Problem details:
Every entry that follows should be written out again exactly.
------ Listed entries ------
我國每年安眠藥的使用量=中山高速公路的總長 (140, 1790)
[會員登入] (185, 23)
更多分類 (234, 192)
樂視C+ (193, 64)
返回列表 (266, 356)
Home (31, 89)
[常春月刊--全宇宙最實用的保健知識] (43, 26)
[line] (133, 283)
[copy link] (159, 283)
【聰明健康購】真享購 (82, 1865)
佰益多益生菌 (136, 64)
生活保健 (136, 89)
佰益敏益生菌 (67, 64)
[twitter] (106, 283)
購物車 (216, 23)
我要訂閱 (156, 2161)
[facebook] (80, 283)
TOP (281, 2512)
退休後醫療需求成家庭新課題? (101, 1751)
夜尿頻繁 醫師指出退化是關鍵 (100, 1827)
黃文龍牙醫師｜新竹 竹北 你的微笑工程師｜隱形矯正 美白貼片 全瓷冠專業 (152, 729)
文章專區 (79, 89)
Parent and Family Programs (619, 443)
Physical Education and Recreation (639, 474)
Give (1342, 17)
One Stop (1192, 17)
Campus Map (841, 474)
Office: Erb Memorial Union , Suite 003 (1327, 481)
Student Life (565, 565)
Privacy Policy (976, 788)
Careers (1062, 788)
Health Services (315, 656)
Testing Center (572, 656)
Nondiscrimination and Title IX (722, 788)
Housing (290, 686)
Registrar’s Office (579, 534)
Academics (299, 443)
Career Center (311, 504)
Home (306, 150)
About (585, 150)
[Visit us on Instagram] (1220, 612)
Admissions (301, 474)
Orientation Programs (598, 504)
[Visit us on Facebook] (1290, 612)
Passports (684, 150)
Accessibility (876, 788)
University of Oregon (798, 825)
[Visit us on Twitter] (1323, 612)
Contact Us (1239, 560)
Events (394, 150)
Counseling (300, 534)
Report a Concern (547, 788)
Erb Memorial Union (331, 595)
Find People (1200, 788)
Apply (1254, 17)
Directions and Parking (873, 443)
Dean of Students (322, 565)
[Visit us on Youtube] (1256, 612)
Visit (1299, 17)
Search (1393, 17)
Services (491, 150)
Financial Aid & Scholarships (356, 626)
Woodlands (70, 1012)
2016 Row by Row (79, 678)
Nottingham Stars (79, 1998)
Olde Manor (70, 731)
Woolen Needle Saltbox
------
Response to the exercise:
我國每年安眠藥的使用量=中山高速公路的總長 (140, 1790)
[會員登入] (185, 23)
更多分類 (234, 192)
樂視C+ (193, 64)
返回列表 (266, 356)
Home (31, 89)
[常春月刊--全宇宙最實用的保健知識] (43, 26)
[line] (133, 283)
[copy link] (159, 283)
【聰明健康購】真享購 (82, 1865)
佰益多益生菌 (136, 64)
生活保健 (136, 89)
佰益敏益生菌 (67, 64)
[twitter] (106, 283)
購物車 (216, 23)
我要訂閱 (156, 2161)
[facebook] (80, 283)
TOP (281, 2512)
退休後醫療需求成家庭新課題? (101, 1751)
夜尿頻繁 醫師指出退化是關鍵 (100, 1827)
黃文龍牙醫師｜新竹 竹北 你的微笑工程師｜隱形矯正 美白貼片 全瓷冠專業 (152, 729)
文章專區 (79, 89)
Parent and Family Programs (619, 443)
Physical Education and Recreation (639, 474)
Give (1342, 17)
One Stop (1192, 17)
Campus Map (841, 474)
Office: Erb Memorial Union , Suite 003 (1327, 481)
Student Life (565, 565)
Privacy Policy (976, 788)
Careers (1062, 788)
Health Services (315, 656)
Testing Center (572, 656)
Nondiscrimination and Title IX (722, 788)
Housing (290, 686)
Registrar’s Office (579, 534)
Academics (299, 443)
Career Center (311, 504)
Home (306, 150)
About (585, 150)
[Visit us on Instagram] (1220, 612)
Admissions (301, 474)
Orientation Programs (598, 504)
[Visit us on Facebook] (1290, 612)
Passports (684, 150)
Accessibility (876, 788)
University of Oregon (798, 825)
[Visit us on Twitter] (1323, 612)
Contact Us (1239, 560)
Events (394, 150)
Counseling (300, 534)
Report a Concern (547, 788)
Erb Memorial Union (331, 595)
Find People (1200, 788)
Apply (1254, 17)
Directions and Parking (873, 443)
Dean of Students (322, 565)
[Visit us on Youtube] (1256, 612)
Visit (1299, 17)
Search (1393, 17)
Services (491, 150)
Financial Aid & Scholarships (356, 626)
Woodlands (70, 1012)
2016 Row by Row (79, 678)
Nottingham Stars (79, 1998)
Olde Manor (70, 731)
Woolen Needle Saltbox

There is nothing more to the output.